Magnification at High Redshift z

Robert Angstrom · 03-28-2006

Since space expands radially in all directions, would evidence of the expansion of light along the z axis indicate an equal expansion along the x and y axes? In other words, should objects having high z values because of their location deep within the Hubble flow appear ‘magnified’ from their original size by the expansion of space? Our best telescopes are unable to resolve the surface dimensions of deep space objects so any anomaly in their apparent size would be undetectable but we should able to detect the effect of magnification by a decline in the object’s luminosity. Any comments?

Qfwfq · 03-29-2006

It takes long enough to see the tangent component of a star's velocity, you're in for a good wait if you want to see the nearest galaxies looking noticably smaller, quasars are call thus because they appear pointlike but aren't stars. Not much hope.

Welcome to Hypography.

Robert Angstrom · 03-29-2006

Quote:

Originally Posted by Qfwfq

It takes long enough to see the tangent component of a star's velocity, you're in for a good wait if you want to see the nearest galaxies looking noticably smaller, quasars are call thus because they appear pointlike but aren't stars. Not much hope.

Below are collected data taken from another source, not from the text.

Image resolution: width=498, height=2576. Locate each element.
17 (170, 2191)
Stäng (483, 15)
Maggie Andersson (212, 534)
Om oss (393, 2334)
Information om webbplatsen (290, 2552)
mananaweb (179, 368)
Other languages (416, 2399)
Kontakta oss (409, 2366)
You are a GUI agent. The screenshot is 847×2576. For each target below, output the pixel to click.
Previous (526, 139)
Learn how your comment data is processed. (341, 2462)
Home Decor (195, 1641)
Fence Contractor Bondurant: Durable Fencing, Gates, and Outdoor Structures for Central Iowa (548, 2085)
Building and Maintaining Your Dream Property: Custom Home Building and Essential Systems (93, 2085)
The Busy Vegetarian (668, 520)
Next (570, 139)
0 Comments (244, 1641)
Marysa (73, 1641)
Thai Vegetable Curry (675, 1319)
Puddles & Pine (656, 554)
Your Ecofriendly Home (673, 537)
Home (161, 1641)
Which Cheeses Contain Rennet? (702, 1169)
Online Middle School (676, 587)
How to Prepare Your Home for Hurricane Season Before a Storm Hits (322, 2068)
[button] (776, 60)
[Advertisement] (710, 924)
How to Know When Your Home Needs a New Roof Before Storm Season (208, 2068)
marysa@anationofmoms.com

I am asking if the images of deep space objects should appear visibly larger and dimmer because the expansion of space has magnified their images. I would not expect any apparent enlargement in size to be detectable but, if distant light sources are being magnified, we should be able to detect a decline in their magnitude beyond the anticipated inverse square law. Saul Perlmutter observed an unexpected decline in the magnitude of high z S1a supernovae and I was wondering if ths loss of brightness could be an optical effect that only becomes apparent with objects having high redshifts. For example, an object with a z value of z=1 should appear larger by the same amount of expansion or twice its original size. (1+z when z=1 would be a 2x magnification) A object with a 2x magnification should be one fourth as bright as expected. 1/(1+z)^2

Qfwfq · 03-29-2006

Much the same thing holds, except for the power 2 insead of 1. Try reasoning on the reason for the inverse square law: Assuming constant flux, a given solid angle requires increasing surface, with increasing distance.

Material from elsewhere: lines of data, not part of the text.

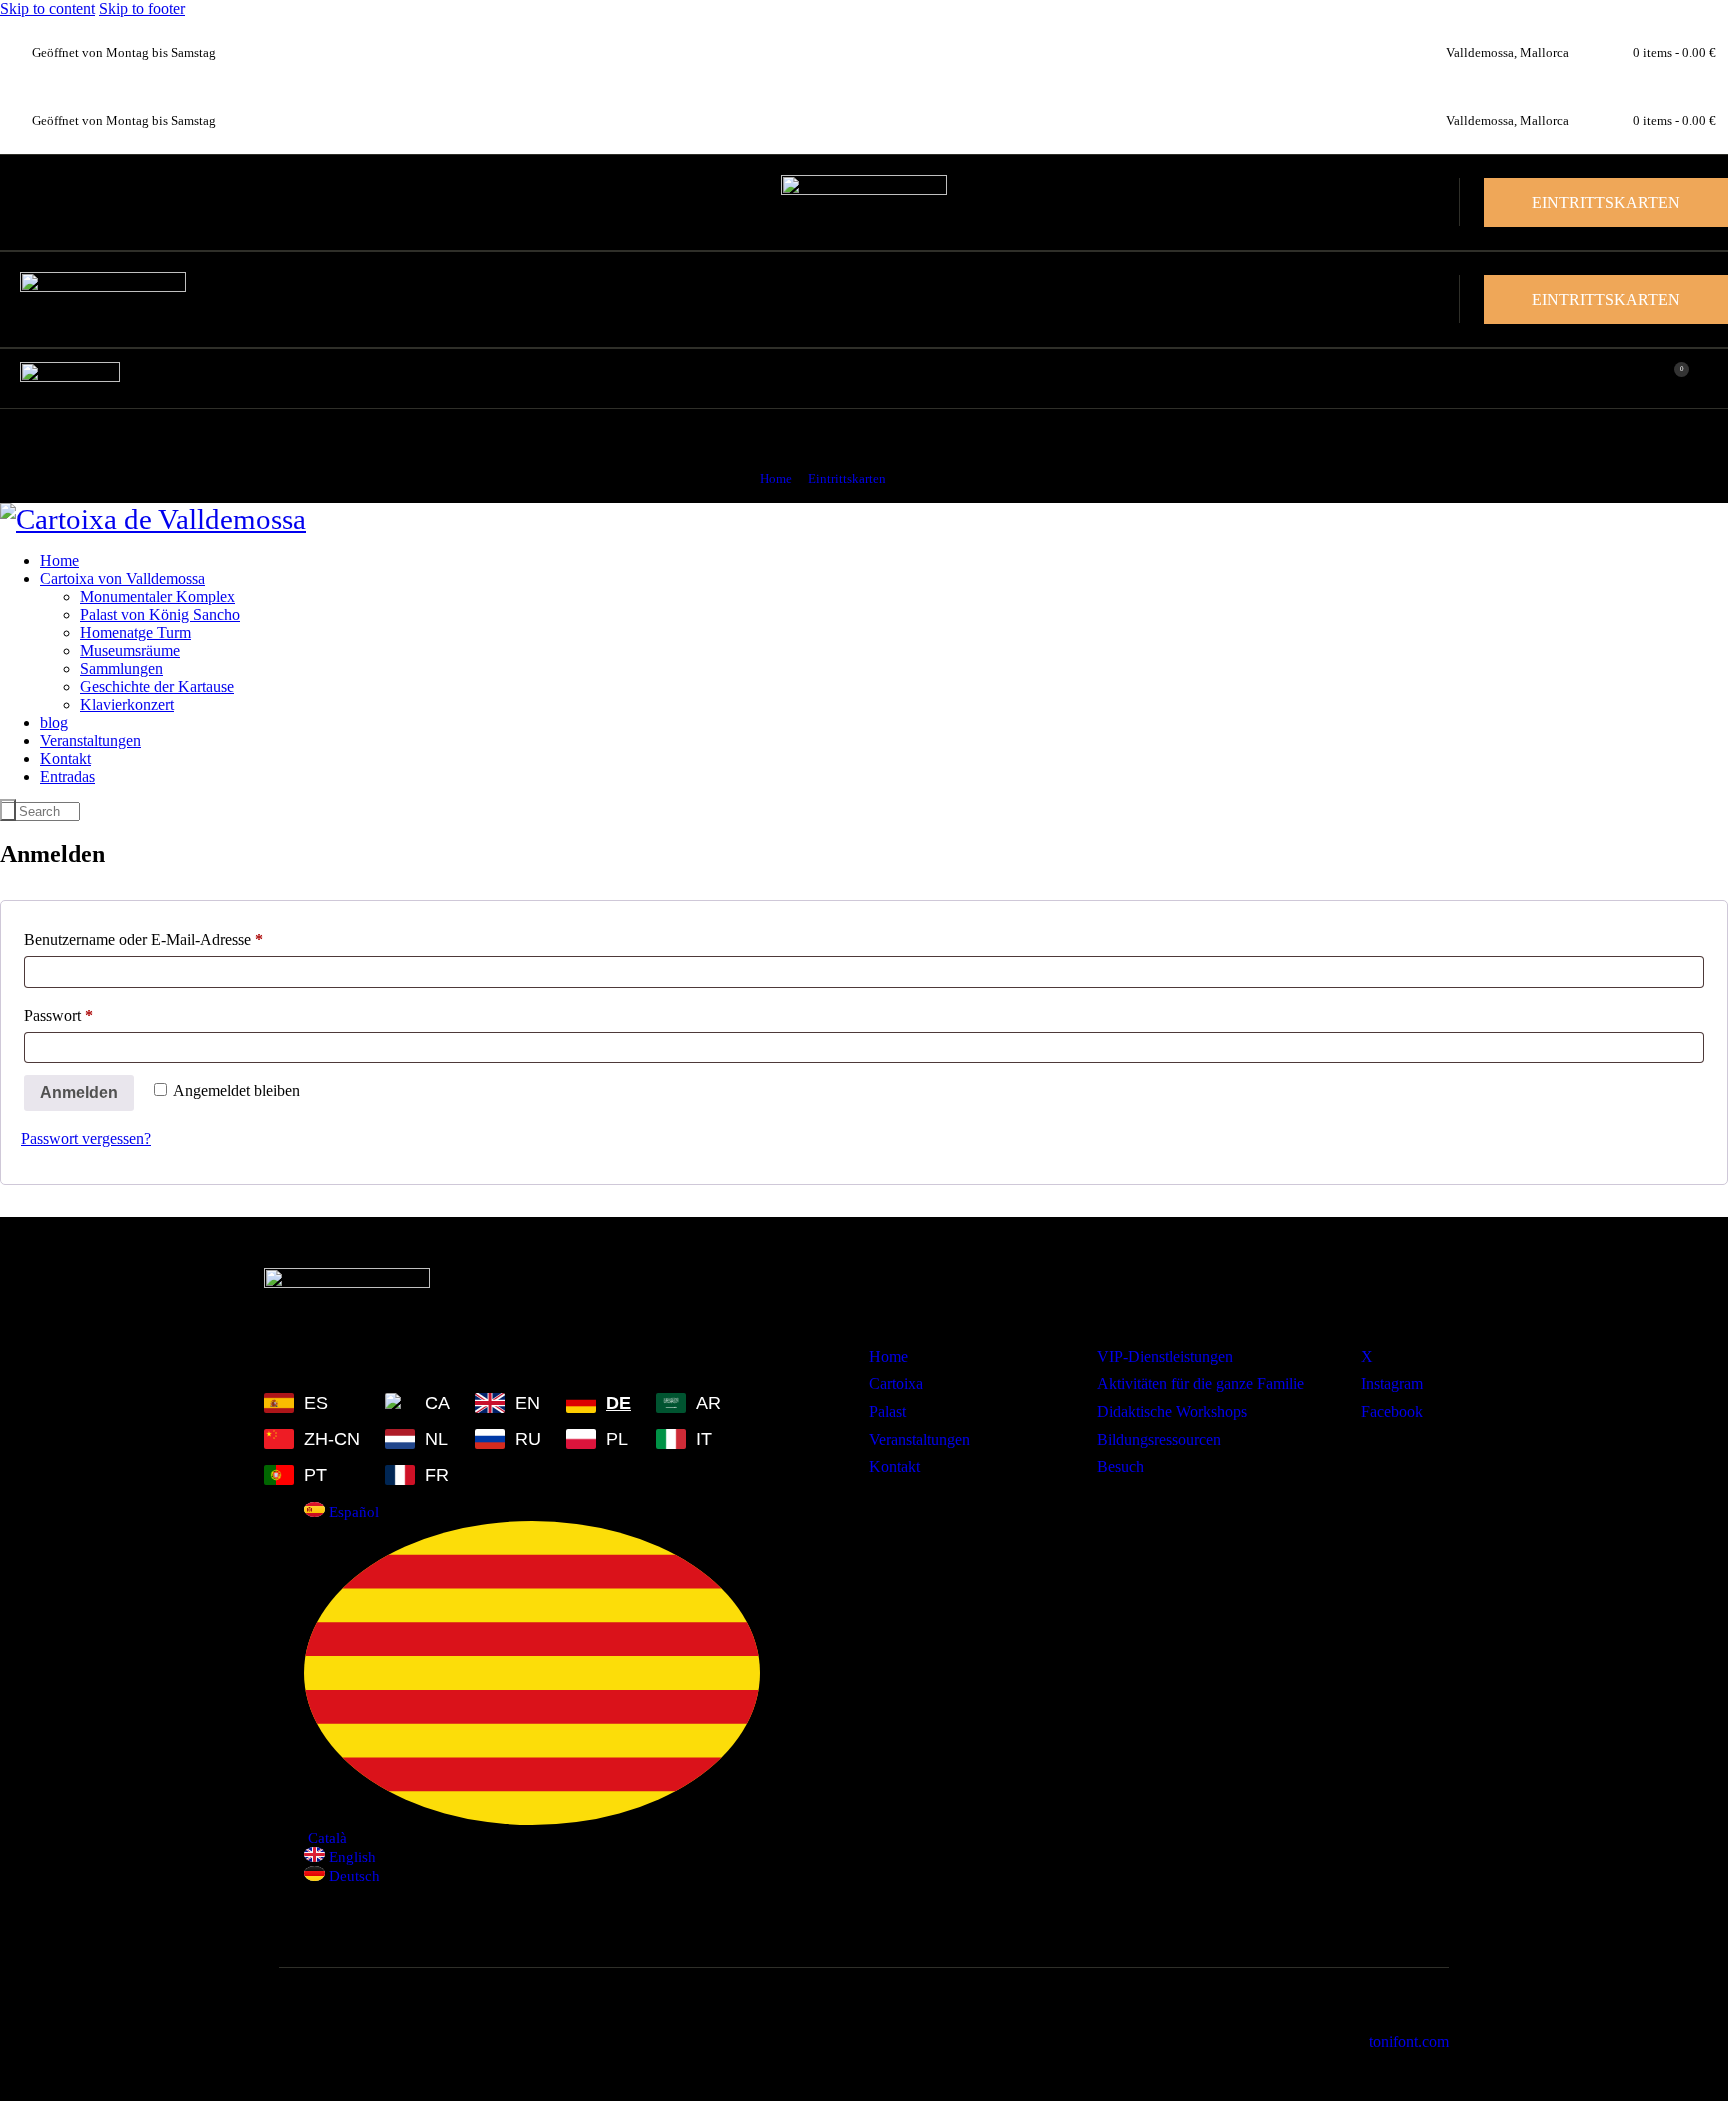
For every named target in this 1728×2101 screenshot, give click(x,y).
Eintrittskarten (847, 478)
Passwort (96, 1012)
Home (776, 478)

Robert Angstrom · 03-30-2006

The inverse square law works in Euclidean space but how would it be different in the non-Euclidean space of the early universe where expansion was a more significant factor than it is today. In Riemann geometry parallel lines meet at infinity and parallel lines are not really ‘straight’ lines but curved geodesics. Infinity, in this case, is the Big Bang singularity where all parallel lines converge at a point so that photons moving in ‘parallel’ are diverging at a non-zero angle from a single point. Our present geometry is essentially flat and Euclidean and photons following parallel lines that may have been divergent in the early universe are now truly parallel in the Euclidean sense. When we view light from distant sources it appears to be moving in parallel lines but we don’t see the curvature of the early universe that caused the parallel lines to be more widely spaced than would be if space had always been so Euclidean. As a result, objects at extreme distances (several billion light years away) should appear larger than they actually were when the light was first emitted. The most extreme example of this magnification is the CMBR which originally may have had a radius of 300,000 light years but it is now appears to be as large as the entire universe. Any objects close to the time of the CMBR should share in the same expansion. We see a similar distortion on flat maps of the Earth where Antarctica is as wide as the equator and any land masses near the poles appear unusually large.

coldcreation · 04-01-2006

Quote:

Originally Posted by Robert Angstrom

Since space expands radially in all directions, would evidence of the expansion of light along the z axis indicate an equal expansion along the x and y axes? In other words, should objects having high z values because of their location deep within the Hubble flow appear ‘magnified’ from their original size by the expansion of space? Our best telescopes are unable to resolve the surface dimensions of deep space objects so any anomaly in their apparent size would be undetectable but we should able to detect the effect of magnification by a decline in the object’s luminosity. Any comments?

.

It seems that spacetime dilation* at great distance would indeed cause objects to appear larger (even though as you correctly imply, it would be quasi-unobservable from Earth).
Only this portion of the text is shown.